The theme is powerful, largest, most organized vs the rest.

Costs of delivery - are also a major part of the problem. The costs of overhead are highest for areas such as primary care and women's health. 

These costs have increased the most - particularly for HITECH, MACRA, and PCMH - and with 30 - 100% greater costs per primary care physician for the smaller practices or anyone not largest and most organized. 
  • HITECH hardware, software, maintenance, and security hits the smallest hardest. MACRA is less than $40,000 a year per primary care physician for the largest and much more for the smallest. 
  • PCMH costs are $40,000 per PC doc per year for the largest and those most organized can get grant funding (which runs out). 
  • The smallest have to pay over $80,000 per PC doc per year which is why only 30% can afford to participate (and PCMH does nothing for outcomes, as with other innovations and incentives). 
The US has experienced the most rapid collapse of small, independent, and most needed practices in its history - by design. The largest can cherry pick the ones that look good financially to them, and leave the rest behind. Get bigger or close is the design.

The most organized demand and get discounts for supplies and other payables. Those not largest have to pay more to suppliers

But not all is well with the most specialized and highest paid. There is more to be gained for the largest systems by replacing them as much as possible with NP and PA. NP and PA paid 15% less made less sense, especially in practices already paid least. NP and PA also get better salaries and benefits and can save systems money - by being subspecialized. This is why NP and PA are adding more new specialties with more added to each specialty - with primary care, women's health, mental health falling to lower and lower proportions.

******************************

YOUR TASKS ::
[A] Using the text on health care costs, explain in one to three sentences why only 30% of the smallest practices take part in PCMH.
[B] Carry the text on health care costs forward from its last sentence.
The data after this note isn't needed for this work.

******************************

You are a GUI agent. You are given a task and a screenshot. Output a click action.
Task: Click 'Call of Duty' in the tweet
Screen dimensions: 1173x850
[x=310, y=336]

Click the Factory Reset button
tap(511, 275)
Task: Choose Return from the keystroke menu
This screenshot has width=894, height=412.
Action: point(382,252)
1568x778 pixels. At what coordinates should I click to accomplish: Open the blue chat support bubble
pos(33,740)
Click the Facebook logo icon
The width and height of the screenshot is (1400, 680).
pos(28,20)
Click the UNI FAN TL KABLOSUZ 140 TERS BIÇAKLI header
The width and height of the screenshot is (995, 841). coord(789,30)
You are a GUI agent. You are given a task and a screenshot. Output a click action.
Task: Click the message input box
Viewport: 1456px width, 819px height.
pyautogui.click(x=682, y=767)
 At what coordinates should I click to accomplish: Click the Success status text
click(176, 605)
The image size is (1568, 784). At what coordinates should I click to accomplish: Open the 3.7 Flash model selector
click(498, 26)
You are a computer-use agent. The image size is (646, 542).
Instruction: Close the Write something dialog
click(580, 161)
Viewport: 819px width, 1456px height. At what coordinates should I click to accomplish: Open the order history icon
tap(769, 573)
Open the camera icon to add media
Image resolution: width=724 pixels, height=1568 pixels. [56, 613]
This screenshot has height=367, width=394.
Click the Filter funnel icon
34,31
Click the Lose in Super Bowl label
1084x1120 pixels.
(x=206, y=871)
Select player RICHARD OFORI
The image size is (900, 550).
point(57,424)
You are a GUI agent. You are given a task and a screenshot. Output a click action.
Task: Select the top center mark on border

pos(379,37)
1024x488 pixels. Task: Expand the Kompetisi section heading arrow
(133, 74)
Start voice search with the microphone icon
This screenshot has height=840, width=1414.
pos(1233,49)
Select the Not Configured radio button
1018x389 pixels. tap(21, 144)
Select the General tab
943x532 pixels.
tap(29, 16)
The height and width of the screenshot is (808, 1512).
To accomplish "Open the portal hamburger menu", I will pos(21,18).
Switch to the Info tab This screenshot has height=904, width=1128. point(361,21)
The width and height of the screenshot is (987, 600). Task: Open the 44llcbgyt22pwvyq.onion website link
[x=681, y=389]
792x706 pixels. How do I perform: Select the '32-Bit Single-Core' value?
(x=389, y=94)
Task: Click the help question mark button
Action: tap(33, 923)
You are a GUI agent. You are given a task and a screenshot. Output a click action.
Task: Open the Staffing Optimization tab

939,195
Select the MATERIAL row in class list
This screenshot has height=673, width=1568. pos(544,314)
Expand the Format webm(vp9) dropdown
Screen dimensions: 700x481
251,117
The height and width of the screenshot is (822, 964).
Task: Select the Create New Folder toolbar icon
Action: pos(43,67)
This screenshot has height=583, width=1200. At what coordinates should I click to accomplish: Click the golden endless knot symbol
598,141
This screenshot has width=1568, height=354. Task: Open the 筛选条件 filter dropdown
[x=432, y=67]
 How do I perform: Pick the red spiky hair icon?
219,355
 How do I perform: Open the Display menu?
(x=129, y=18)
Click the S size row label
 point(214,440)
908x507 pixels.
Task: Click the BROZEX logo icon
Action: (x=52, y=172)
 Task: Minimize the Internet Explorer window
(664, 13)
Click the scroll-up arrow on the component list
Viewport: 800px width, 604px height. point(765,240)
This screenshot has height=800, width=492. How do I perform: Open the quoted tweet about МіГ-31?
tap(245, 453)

******************************

WRITTEN RESPONSES ::
[A] The smallest practices have to pay over $80,000 per primary care doctor per year for PCMH, which is why only 30% of them can afford to take part. For the largest, the cost is $40,000 per doctor per year.

[B]
Surgical residents finishing initial training in general surgery, ortho, urology, ENT, ob-gyn face the choice to go on to take one or more fellowships. They chose to take a lower salary for a few more years for a very good reason.
  • General surgical specialties are all fading by 2 to 3 percentage points on average each year from 2005 to 2013 for active general specialty workforce in each area in my studies comparing the Masterfile versions for the 2005 and 2013 versions.
  • The oldest general specialists are concentrated in the counties lowest in concentrations - indicating the least replacement.
Note that this decision to take a lower salary for a few years works out well for teaching hospitals that can generate much revenue during their fellowship training. 
 
The financial design is so much more influential with regard to the major decisions made - especially by those focused on dollars.

Those not as focused on the dollars and focused on service - are left behind by the designers at every major change - 1990s, 2010s, etc.

The Republic cost cutting and the Democratic regulatory costs act together to defeat care where most Americans most need care. Even worse, current Republicans are doing the cost cutting and are increasing the regulation - just like 2010 Democrats did cost cutting and costly regulation. Those losing the most are unified by those

Powerless vs Powerful
  • Small hospitals
  • Small practices
  • Workforce in 2621 counties lowest in MD DO NP PA
  • Red Counties
  • 60 Blue Counties rural and with minorities as the majority population
  • Rural health (for 75% of the rural population)
  • Urban health (for 32% of the urban population)
  • Primary care, basic, cognitive, office
Half of Americans, especially those in Red Counties and the 60 Blue rural counties with lowest concentrations, continue to lose the most by design (Medicare, Medicaid, public insurance, Veterans, high deductible, denials, delays, poor treatment of patients by insurers, taking advantage of those with mental health issues...)


Runaway health care costs represent a serious and worsening problem. 


Runaway health care costs are hurting investments that could be made to improve health and other outcomes. The higher costs deplete federal, state, local, employer, and family budgets.



There are many ways that the powerful help shape designs that result in few who do well and most who do less well.